| DATA EXCERPTS |
= = = =

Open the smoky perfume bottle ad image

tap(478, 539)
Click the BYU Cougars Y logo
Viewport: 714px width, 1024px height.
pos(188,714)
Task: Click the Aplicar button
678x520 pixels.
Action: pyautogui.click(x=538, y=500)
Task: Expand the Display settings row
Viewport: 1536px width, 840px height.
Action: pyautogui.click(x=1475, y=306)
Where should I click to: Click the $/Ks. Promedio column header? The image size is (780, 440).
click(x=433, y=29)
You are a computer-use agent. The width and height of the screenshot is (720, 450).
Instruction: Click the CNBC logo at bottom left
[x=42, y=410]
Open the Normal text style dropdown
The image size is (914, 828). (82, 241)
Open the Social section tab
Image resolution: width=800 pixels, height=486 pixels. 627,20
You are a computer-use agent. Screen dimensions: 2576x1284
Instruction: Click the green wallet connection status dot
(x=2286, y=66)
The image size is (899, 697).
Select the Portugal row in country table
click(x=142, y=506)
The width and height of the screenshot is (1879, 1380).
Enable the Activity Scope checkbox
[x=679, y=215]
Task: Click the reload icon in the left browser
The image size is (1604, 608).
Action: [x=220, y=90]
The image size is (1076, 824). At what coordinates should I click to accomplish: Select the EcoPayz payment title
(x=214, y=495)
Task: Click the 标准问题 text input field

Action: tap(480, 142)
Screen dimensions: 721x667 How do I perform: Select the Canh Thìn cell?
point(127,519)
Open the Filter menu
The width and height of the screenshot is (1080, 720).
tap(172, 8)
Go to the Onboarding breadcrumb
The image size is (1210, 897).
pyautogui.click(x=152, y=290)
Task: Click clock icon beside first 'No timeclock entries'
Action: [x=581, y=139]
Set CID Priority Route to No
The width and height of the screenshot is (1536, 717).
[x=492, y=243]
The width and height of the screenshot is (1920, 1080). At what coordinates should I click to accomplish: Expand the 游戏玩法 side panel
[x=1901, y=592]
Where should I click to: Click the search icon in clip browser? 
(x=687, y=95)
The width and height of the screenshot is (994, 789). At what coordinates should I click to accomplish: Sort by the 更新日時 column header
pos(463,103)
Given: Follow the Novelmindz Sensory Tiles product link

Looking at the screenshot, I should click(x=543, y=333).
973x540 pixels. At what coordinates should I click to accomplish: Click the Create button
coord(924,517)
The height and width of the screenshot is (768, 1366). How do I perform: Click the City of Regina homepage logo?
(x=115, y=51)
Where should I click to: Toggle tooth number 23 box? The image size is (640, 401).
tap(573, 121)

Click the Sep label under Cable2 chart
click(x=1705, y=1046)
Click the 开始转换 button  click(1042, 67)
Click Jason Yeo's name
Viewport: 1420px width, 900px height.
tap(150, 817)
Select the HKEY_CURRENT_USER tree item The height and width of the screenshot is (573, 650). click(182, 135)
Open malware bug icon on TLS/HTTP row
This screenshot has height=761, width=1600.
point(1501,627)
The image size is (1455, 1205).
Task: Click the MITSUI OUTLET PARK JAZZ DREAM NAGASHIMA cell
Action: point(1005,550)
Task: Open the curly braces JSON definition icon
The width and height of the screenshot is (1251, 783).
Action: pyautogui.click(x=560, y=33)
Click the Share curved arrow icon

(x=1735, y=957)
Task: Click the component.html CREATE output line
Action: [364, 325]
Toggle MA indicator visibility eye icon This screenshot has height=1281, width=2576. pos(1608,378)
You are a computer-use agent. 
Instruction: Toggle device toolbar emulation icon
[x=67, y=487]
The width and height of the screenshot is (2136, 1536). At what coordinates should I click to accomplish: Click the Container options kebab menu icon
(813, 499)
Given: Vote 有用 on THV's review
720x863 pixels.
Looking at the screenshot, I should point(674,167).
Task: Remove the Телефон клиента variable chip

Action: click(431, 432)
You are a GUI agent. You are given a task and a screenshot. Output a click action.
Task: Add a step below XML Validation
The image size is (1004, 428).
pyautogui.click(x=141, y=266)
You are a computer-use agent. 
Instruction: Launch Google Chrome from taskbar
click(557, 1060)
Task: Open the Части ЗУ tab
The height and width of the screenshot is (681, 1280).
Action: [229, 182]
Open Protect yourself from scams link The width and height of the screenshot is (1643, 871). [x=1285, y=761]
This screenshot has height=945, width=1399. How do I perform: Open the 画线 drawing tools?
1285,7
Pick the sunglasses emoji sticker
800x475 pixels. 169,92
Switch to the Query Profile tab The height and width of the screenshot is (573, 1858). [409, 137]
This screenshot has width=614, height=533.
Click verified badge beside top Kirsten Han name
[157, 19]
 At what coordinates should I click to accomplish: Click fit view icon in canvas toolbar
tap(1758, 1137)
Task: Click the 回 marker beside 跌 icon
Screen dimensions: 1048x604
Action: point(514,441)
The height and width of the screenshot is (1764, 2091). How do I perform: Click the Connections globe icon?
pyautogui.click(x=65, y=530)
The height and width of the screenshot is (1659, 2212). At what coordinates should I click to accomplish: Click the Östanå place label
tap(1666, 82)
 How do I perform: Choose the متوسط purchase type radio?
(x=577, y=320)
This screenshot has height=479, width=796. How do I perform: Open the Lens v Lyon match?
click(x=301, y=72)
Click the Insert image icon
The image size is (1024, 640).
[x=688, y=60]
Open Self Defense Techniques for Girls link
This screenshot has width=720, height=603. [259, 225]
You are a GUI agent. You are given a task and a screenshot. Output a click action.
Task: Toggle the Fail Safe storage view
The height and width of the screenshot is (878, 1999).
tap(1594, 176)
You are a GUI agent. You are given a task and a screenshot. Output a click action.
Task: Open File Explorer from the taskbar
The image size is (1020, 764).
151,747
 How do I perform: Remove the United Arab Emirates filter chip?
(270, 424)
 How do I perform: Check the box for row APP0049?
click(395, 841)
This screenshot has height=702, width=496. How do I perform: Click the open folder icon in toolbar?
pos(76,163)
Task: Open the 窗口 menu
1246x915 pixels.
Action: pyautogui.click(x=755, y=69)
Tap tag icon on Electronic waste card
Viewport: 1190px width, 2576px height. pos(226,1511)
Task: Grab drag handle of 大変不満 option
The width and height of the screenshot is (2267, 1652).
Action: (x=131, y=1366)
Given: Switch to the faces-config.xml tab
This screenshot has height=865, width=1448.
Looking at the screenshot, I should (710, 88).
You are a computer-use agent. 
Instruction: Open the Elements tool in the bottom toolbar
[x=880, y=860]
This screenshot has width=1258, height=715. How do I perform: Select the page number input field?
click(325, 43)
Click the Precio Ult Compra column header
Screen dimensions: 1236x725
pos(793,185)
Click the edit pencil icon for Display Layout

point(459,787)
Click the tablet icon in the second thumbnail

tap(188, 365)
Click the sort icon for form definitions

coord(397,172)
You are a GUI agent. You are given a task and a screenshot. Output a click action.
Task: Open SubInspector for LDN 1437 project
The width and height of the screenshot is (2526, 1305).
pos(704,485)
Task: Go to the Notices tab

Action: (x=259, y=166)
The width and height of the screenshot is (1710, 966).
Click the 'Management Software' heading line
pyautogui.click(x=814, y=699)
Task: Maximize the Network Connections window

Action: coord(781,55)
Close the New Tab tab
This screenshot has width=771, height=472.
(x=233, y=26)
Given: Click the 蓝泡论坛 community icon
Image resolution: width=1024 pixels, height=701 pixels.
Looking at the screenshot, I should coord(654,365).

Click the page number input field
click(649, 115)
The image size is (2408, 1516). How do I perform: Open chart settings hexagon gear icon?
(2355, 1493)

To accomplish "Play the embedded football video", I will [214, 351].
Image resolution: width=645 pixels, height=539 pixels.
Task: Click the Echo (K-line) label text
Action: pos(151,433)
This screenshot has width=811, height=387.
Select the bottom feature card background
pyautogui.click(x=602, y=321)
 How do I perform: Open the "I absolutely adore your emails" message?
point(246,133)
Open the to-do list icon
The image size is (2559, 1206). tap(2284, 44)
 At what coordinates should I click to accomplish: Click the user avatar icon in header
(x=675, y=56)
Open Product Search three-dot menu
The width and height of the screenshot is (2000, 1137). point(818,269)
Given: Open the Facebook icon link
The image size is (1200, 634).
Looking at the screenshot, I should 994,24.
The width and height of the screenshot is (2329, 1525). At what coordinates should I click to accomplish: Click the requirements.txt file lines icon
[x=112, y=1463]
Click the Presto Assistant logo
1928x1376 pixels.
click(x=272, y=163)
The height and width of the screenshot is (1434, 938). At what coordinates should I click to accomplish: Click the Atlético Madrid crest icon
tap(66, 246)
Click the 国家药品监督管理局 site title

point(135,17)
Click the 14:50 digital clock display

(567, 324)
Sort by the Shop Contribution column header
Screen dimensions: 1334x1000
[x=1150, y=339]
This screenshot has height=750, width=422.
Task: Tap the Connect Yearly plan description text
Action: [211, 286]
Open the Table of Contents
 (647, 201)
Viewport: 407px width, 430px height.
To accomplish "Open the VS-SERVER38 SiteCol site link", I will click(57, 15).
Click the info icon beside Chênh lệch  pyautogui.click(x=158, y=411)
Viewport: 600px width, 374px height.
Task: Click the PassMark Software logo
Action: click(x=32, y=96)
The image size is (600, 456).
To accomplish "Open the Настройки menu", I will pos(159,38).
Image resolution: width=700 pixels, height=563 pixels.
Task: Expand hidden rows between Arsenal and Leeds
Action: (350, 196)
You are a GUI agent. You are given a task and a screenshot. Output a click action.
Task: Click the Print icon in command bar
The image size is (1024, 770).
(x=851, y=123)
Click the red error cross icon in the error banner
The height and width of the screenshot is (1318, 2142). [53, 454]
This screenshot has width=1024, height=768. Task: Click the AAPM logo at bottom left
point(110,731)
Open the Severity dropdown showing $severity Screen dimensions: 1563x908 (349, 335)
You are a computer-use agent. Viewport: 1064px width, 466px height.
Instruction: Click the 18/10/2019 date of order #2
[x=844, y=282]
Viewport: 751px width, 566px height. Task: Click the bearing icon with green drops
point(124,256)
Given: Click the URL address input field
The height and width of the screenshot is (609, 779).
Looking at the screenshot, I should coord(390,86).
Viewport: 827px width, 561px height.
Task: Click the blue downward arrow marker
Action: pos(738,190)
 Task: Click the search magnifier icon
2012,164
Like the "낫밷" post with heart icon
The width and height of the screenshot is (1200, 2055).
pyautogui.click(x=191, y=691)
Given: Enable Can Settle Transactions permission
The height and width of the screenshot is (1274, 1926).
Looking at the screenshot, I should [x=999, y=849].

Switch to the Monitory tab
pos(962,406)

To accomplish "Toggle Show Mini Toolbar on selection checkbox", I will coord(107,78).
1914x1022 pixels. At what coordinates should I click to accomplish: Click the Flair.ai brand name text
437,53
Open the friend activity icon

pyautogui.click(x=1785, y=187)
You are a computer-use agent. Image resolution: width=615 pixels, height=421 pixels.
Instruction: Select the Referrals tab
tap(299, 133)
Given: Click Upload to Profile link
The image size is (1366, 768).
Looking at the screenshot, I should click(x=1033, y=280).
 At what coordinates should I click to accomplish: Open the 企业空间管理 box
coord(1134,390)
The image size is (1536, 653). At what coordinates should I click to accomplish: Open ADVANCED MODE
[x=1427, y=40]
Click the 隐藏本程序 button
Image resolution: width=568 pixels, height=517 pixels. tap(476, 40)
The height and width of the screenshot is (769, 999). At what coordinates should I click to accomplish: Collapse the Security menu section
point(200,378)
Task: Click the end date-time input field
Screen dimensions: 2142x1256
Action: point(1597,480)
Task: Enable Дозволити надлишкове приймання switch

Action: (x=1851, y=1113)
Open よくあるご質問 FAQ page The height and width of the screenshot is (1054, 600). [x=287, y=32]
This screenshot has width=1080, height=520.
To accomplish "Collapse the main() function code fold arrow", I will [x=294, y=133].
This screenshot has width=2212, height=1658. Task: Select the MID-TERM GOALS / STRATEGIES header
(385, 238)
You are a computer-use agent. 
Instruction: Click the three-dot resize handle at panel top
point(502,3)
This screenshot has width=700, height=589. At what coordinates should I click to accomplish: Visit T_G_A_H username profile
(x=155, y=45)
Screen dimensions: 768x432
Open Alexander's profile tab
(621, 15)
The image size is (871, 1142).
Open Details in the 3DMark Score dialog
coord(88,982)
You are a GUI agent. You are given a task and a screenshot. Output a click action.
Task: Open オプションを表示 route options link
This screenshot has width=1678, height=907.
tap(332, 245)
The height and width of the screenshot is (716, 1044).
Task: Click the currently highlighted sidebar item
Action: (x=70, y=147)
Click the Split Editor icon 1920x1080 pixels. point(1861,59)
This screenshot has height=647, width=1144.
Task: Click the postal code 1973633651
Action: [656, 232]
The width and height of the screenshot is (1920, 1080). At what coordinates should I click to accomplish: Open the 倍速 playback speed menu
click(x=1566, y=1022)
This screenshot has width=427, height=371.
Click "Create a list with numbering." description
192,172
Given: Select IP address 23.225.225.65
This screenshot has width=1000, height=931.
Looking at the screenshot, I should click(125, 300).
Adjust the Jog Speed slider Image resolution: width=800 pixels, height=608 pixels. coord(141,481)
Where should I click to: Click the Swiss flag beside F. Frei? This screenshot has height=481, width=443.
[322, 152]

= = = =

| EXERCISE |
Pick out every line of the records that contains the word "Expand" and copy each one. Case counts.

| RESPONSE TO THIS TASK |
Task: Expand the Display settings row
The width and height of the screenshot is (1920, 1080). At what coordinates should I click to accomplish: Expand the 游戏玩法 side panel
Task: Expand hidden rows between Arsenal and Leeds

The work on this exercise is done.